A number of PrEP trials in the pipeline will yield information in the coming months and years, which will help to tease out the effectiveness and utility of these interventions.
The Need for Clarity
Since 1% tenofovir gel has now shown benefit in one trial and no benefit in another one, all eyes are on the FACTS 001 trial. This is a large-scale trial of tenofovir gel in South African women, which began enrolling in October 2011. The trial, which was approved by the South African Medicines Control Council, the South African regulatory body that approves new medicines, and funded by the South African Department of Science and Technology, the U.S. Agency for International Development (USAID) and the South African Department of Health, is testing the same dosing strategy evaluated in CAPRISA 004. The VOICE trial, which halted its tenofovir gel arm, was evaluating daily dosing. FACTS 001 results are expected in 2014. If the trial shows benefit, data from FACTS 001 could be combined with those from CAPRISA 004 and submitted as part of a dossier seeking regulatory approval for 1% tenofovir gel. Regulatory approval is a prerequisite for any product to be made available to consumers outside of a clinical trial setting. Such a regulatory dossier would also include data from the tenofovir gel arm of VOICE.

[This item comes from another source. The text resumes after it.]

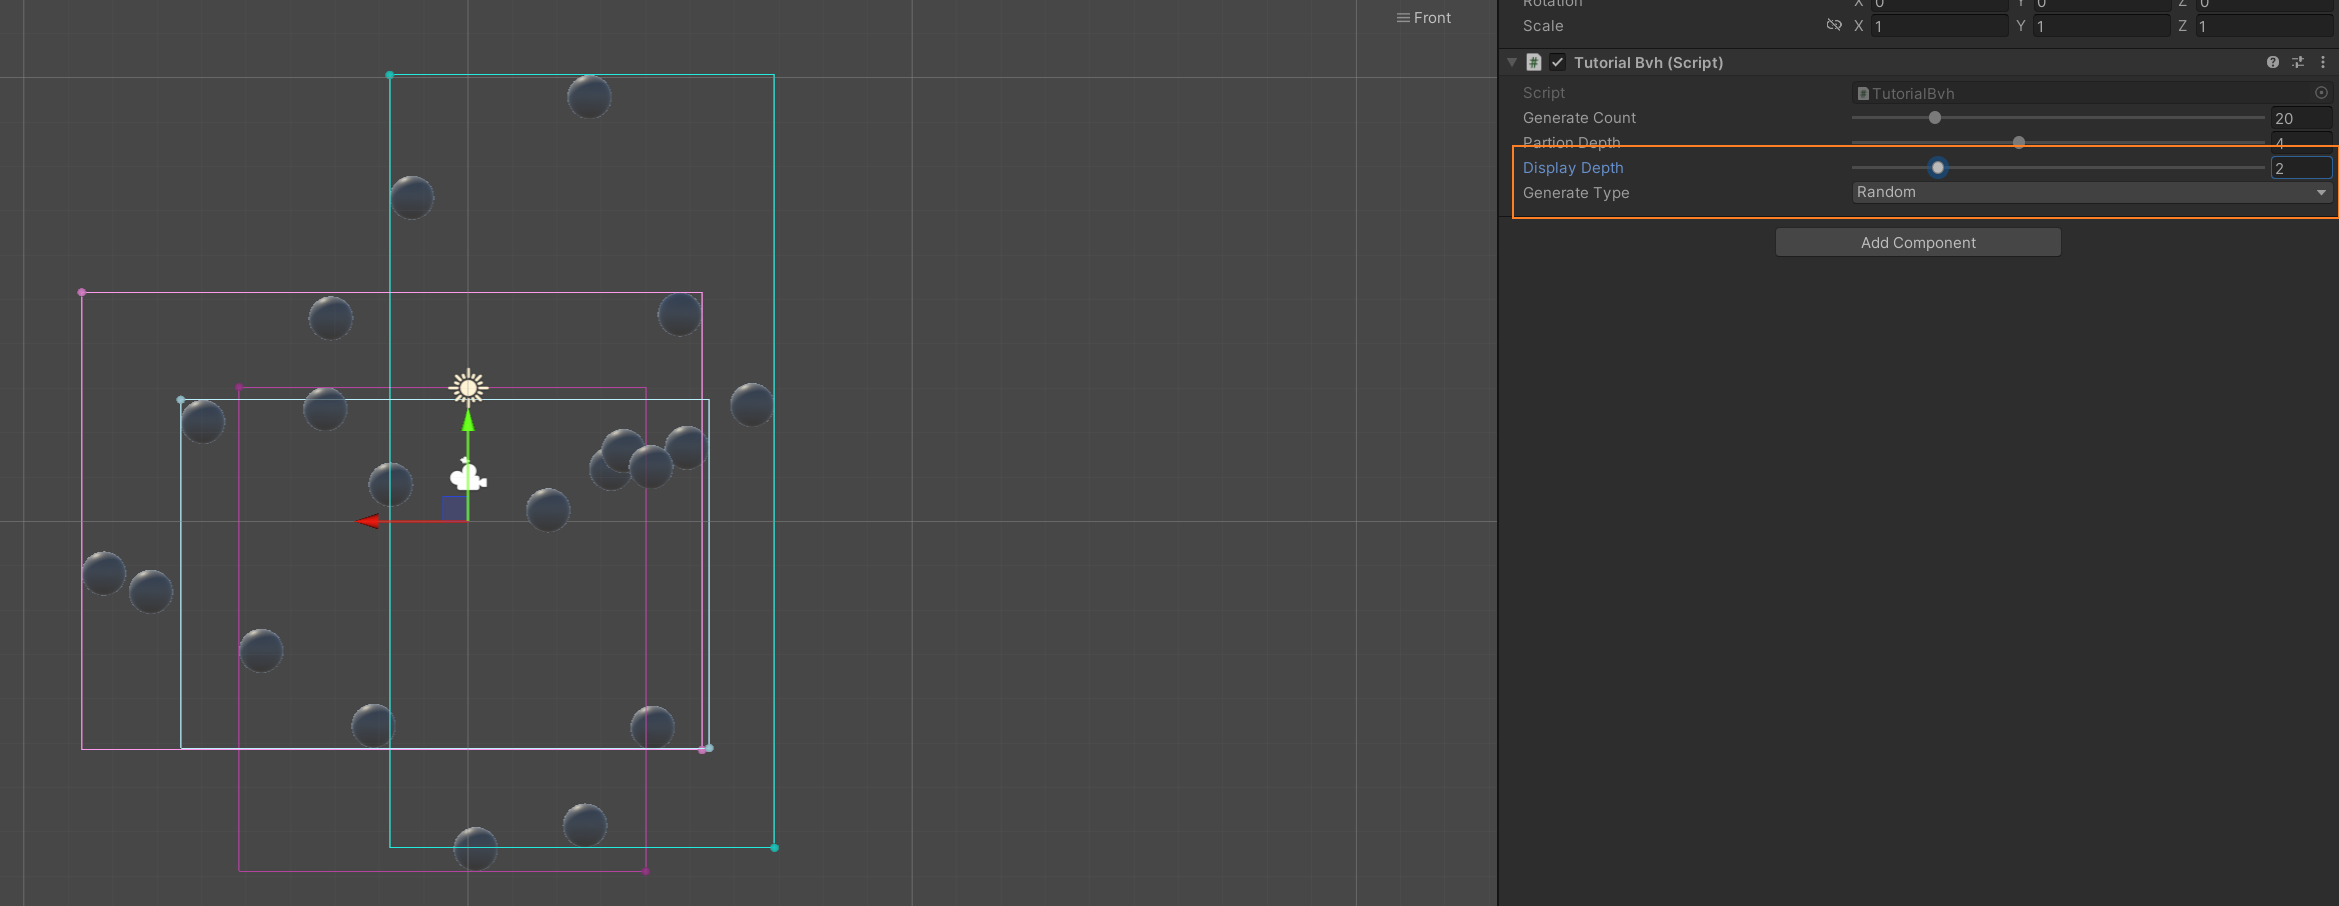Screen dimensions: 2339x906
Task: Click the Generate Type dropdown arrow
Action: [x=2320, y=192]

There is also a proposed open-label study (where all participants are offered the product being tested and there is no placebo), called CAPRISA 008. This study would look at effective ways to deliver 1% tenofovir gel in communities where the CAPRISA 004 trial took place.
In addition to work on 1% tenofovir gel for vaginal use, there is also rectal microbicide research underway. After a small Phase 1 trial looked at the safety and acceptability of the vaginal gel, it was reformulated for rectal use and is scheduled to go into the first ever Phase 2 rectal microbicide study in 2012.